Breathing new life into any career is never easy. It isn’t just about the hard graft; it’s the brutal honesty, the tough questions you ask of yourself and the difficult answers you have to swallow and respond to. So when Kenneth Sims had his hand raised on Saturday night against one of boxing’s most revered prospects in Elvis Rodriguez he reacted like a man entirely devoted to his own renewed expectations.
“I did good but I could have done a lot better. I had a lot more that could’ve did,” Sims (16-2-1, 5 KOs) tells Boxing Social.
“I could’ve pushed the issue a little bit more because at the end of the fight I wasn’t really tired at all, I wasn’t breathing hard. He was weakening. And I got lazy a couple of times. I threw punches and just admired my work and got caught with some stuff I shouldn’t have got caught with.
“But the jab was the most important thing this whole entire training camp. That’s what we stressed. We made sure that we focused not giving up too much ground during the fight, that’s why I just came right out and just refused to move and give him space.”
Sims’ majority decision win on the Josh Taylor- Jose Ramirez undercard was a significant shock for the bookmakers. Rodriguez’s promoter, Top Rank, had been hyping him up as one of the best up-and-coming fighters in the sport, while trainer, Freddie Roach, had openly declared him to be the future of his stable. Yet Sims himself had been highly thought of for many years due to a long and stellar amateur career. A veteran of over 200 fights (just 21 losses), the American represented his country at both the Junior Olympics, where he won bronze medal, and the World Championships. Only a single point defeat at the hands of José Ramirez denied him a place at the Olympics in 2012.
“I feel like they [Elvis Rodriguez’s team] underestimated me,” said the 27-year-old. “They probably looked at some of my old fights. It’s a great feeling but it’s only the beginning because I expected that from myself. I just had some setbacks so I had to get back and refocus and reset everything. It’s a big deal as far as changing the course of my career and for my confidence but I expected this from myself.”
Life as a professional boxer has not gone entirely to plan, however. Contractual problems led to inactivity, contributing to a narrow points loss to Ronald Chinea in 2017, a draw with Montana Love and a close defeat to Samuel Teah in 2018.
“It’s been rocky, up and down. But now I’m back up the plan is to stay up from this point. I feel like I shouldn’t have lost those fights. Right now I feel like this is the best I’ve ever felt as a professional. I have more knowledge around me, more experience. At this point everything is on a whole new trajectory, going higher and higher.”

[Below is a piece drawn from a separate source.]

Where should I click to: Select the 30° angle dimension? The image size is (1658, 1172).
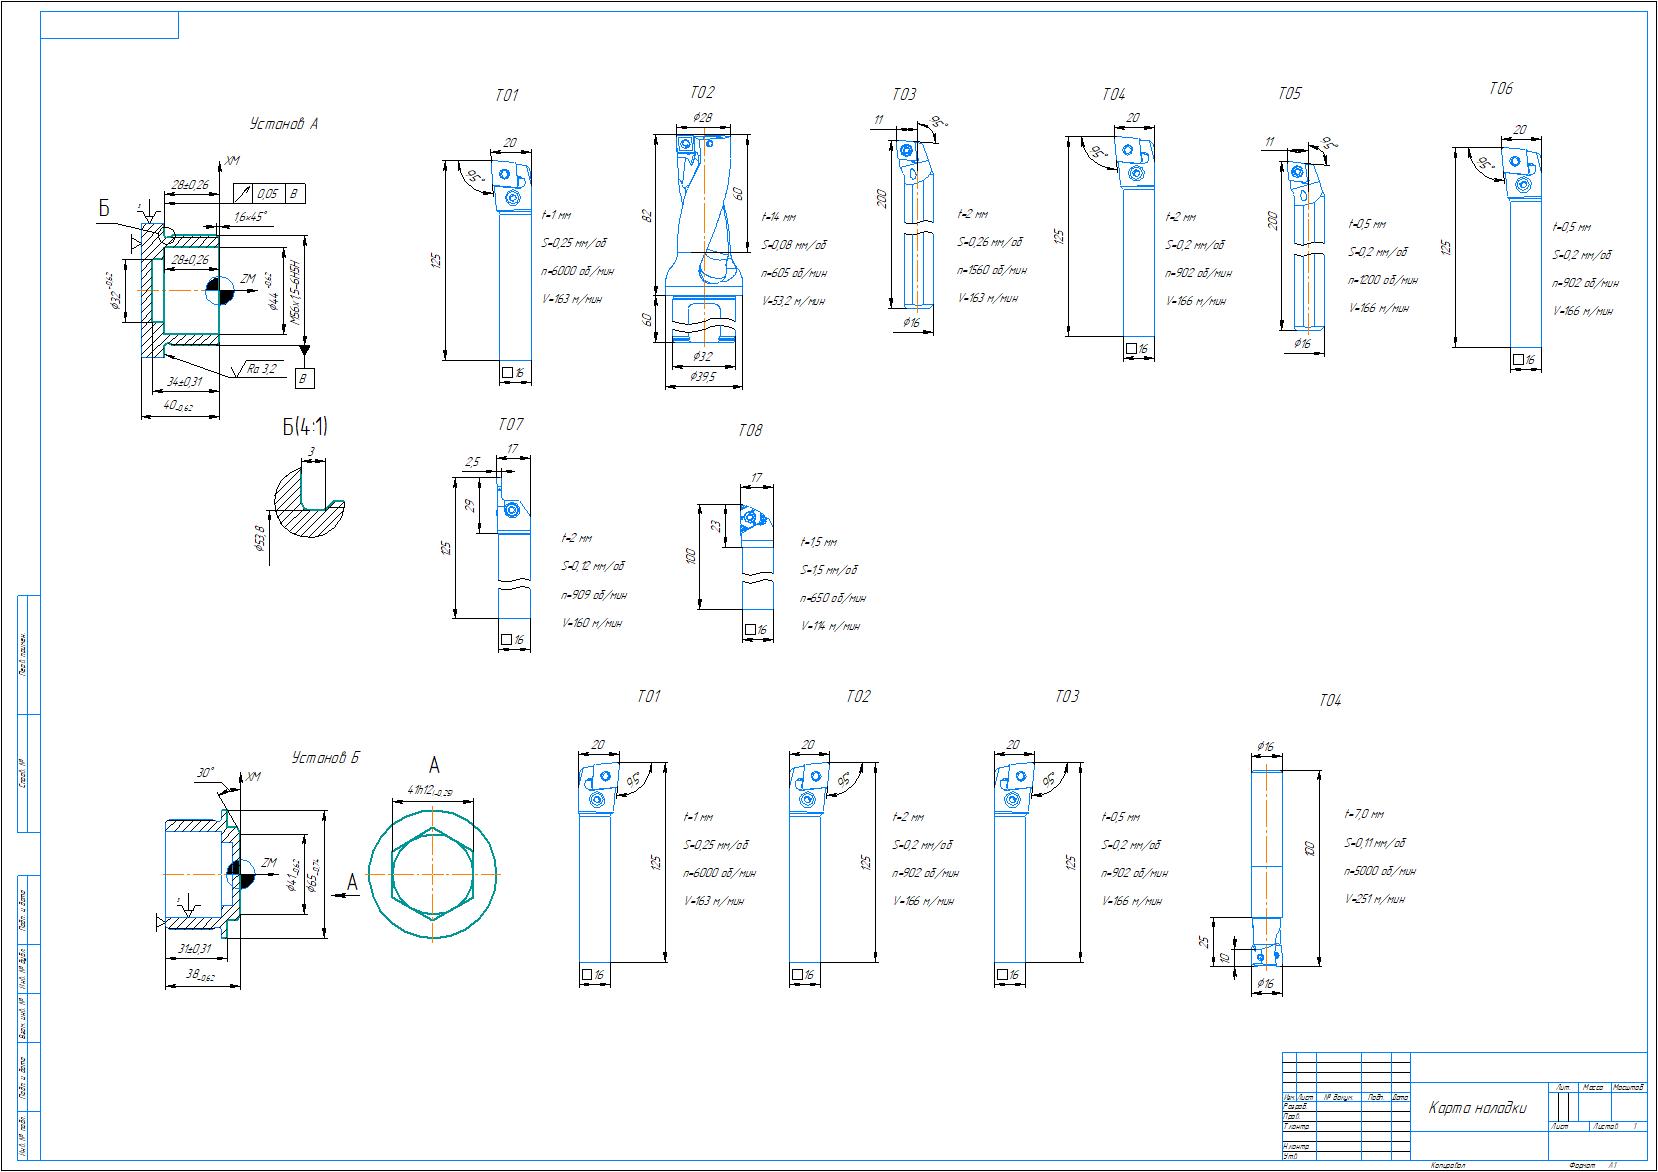pos(205,773)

After tasting defeat for a second time, Sims knew drastic changes were required if he wanted to fulfil his potential. With his father having trained him since he was a teenager, the young American decided to add another set of eyes to the team and brought in the much-lauded Kay Koroma. Very soon afterwards a transformation in training took place, Sims progressing from effortless spars with mediocre opposition to facing off against the likes of Shakur Stevenson, Terence Crawford and Jarrett Hurd.

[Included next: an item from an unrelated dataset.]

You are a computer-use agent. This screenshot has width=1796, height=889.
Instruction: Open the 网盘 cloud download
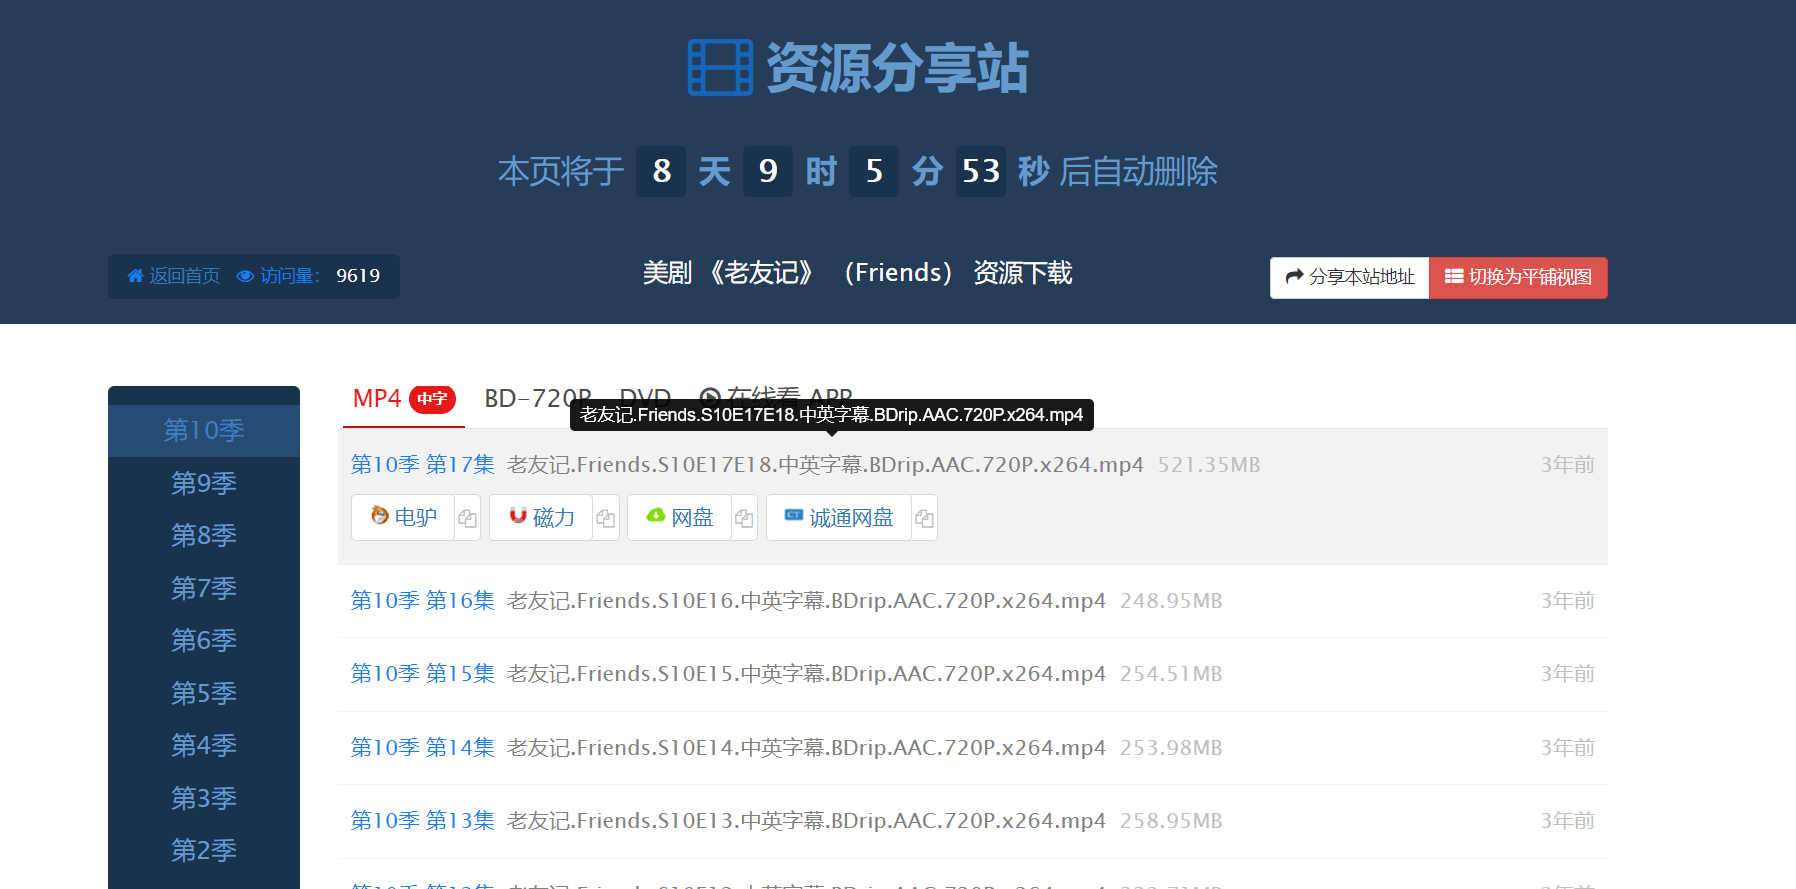point(680,518)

“In the beginning, it was just me and my dad in the gym. We were just sparring with local guys. I was pretty much dominating every guy in the gym, but that wasn’t really helping,” said Sims. “So now at this point I work with coach Kay and my dad, they work together. In this training camp it was all world champions and people who are rated worldwide. So we went from dominating every sparring session to somebody getting the best of you that day to you getting the best of them another day. But that’s all gonna help you all improve. I don’t think I’d be the fighter I am right now if I hadn’t had those losses. I don’t think I would’ve made the necessary changes to get to this level, so it’s kind of a blessing.”

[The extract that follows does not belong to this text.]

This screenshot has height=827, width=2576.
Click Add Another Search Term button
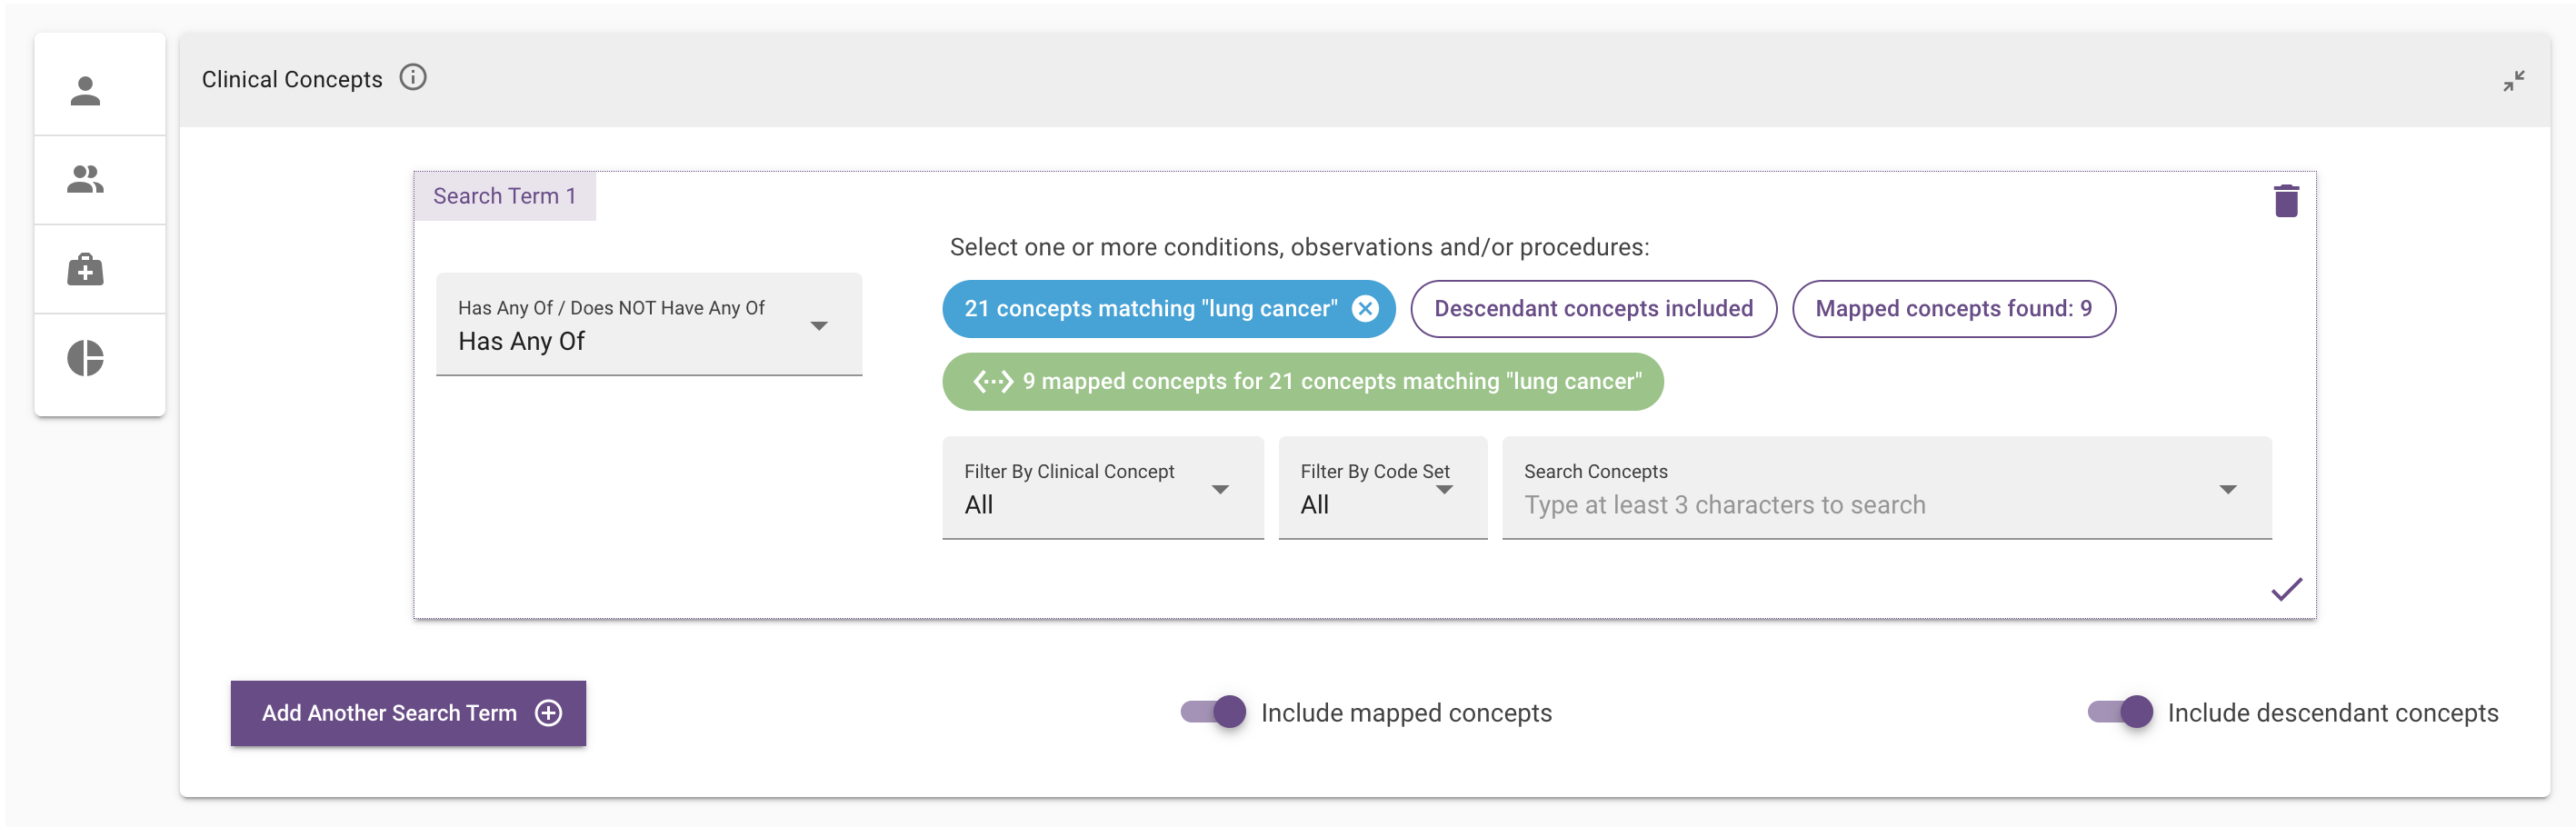pyautogui.click(x=408, y=712)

One particularly enviable piece of gold is next on the agenda for Sims, though it’s not something the noble art can bestow upon him. On June 8, the prestigious Sports Emmy Awards will decide on whether or not a film called ‘Ringside’ will win the nomination for Outstanding Long Sports Documentary.
Filmed over a nine-year period by film-maker, André Hörmann, the movie follows Sims and his father Kenneth Sr, along with another father-son team in Destyne Butler Jr and Sr, as they chase lofty ambitions of boxing stardom. Described by one critic as ‘the Hoop Dreams of boxing’, the film was snapped up by Showtime in the US but has yet to receive a UK release date.
“They [the film-makers] were around me from when I was 14-15 years old. One of the producers is actually one of the producers from ‘Hoop Dreams’. Watching it, it just reminds me of what I was going through when I was a kid coming through in Chicago and where I am now. I see myself growing up on screen,” he said.
With a notable scalp now on his resume and priceless exposure from an award-winning film, Sims is now firmly focused on climbing the 140lbs rankings and squeezing everything he can from his potential. For today, though, he’s simply enjoying the sort of elation that only comes when an underdog pulls off an upset.
“I’m taking it one fight at a time. Take it as we go. I’m just soaking this feeling up right now,” concluded Sims.